To give an example: The other day I bumped into Nick Cave at a party (quite literally, walking into him backwards while retreating from the bar, drinks in hand). I know plenty of his fans would give their right arm to be in that situation, but I had no idea what to say to him. ‘You’re Nick Cave!’ seemed a bit naff. I apologised and shuffled off. His manager Brian Message kindly took mercy on me, introducing himself and giving me a chance to talk about other things.
My musical ignorance is not due to disinterest, however. I find it fascinating how entangled music is with social, cultural and political issues and with history. It was for that reason that I went to see the Bob Dylan film, to find out more about a figure that has shaped 20th-century music like few others.
I wasn’t disappointed. It was a great movie and the Dylan fans around me seemed to agree. The political nature of folk music, especially in the tense atmosphere of 1960s America, came through well, as did Dylan’s unique and sensitive responses to the world around him.
This made me think. Even I knew that Dylan is Jewish and that his original name was Zimmerman. But I had never given this much thought. There is a scene in the movie where there is a party at Dylan’s flat in New York, and a guest picks up one of his notebooks with his original name on it. His girlfriend quickly takes the notebook and covers it up, later asking Dylan about his past and not getting much out of him.
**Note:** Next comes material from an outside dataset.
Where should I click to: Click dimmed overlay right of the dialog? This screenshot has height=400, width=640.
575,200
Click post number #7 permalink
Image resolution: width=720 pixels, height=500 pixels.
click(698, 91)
As far as I know, he has never explained the name change as a means of denying his origins as the descendant of two Jewish families whose roots stretch back to Lithuania and Ukraine. Using a different stage name was common among artists at the time anyway, and when asked about this in an interview decades later, he simply said, ‘You're born, you know, the wrong names, wrong parents. I mean, that happens. You call yourself what you want to call yourself. This is the land of the free.’
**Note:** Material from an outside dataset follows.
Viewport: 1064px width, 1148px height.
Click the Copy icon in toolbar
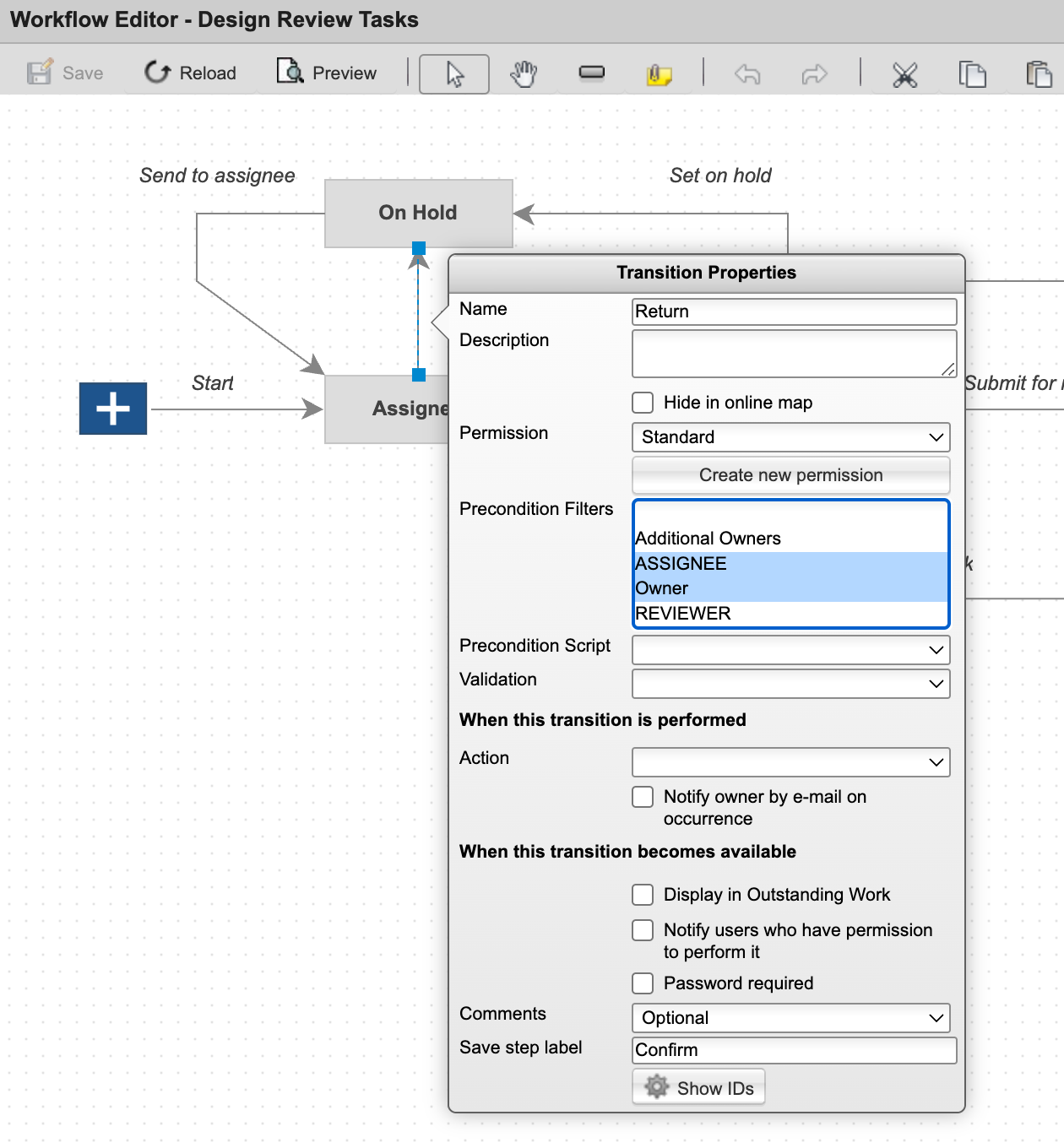pos(972,74)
Regardless of how Jewish people of Dylan’s generation feel about their origins, upbringing and identity, they tend to have strong views on post-war Germany one way or another. Or that has certainly been my experience, having encountered many Holocaust survivors and British Jews over the years.
The Nazis indiscriminately murdered the majority of European Jews with the intention of eradicating all of them. If you were Jewish and born in the wrong place at the wrong time, they tried to murder you, irrespective of whether you were orthodox, reformed, secularised, converted or non-religious. I can’t speak for Jews and what this means to them today, but a descendent of Holocaust survivors once said to me: ‘To you, this is history. To me, this is personal.’
Dylan was born in 1941 in Minnesota because his grandparents had fled earlier European pogroms. Had they not done that, their descendants would have been exposed to the genocidal terror unleashed by Nazi Germany. Was this the reason why he wouldn’t play in post-war Germany until 1978?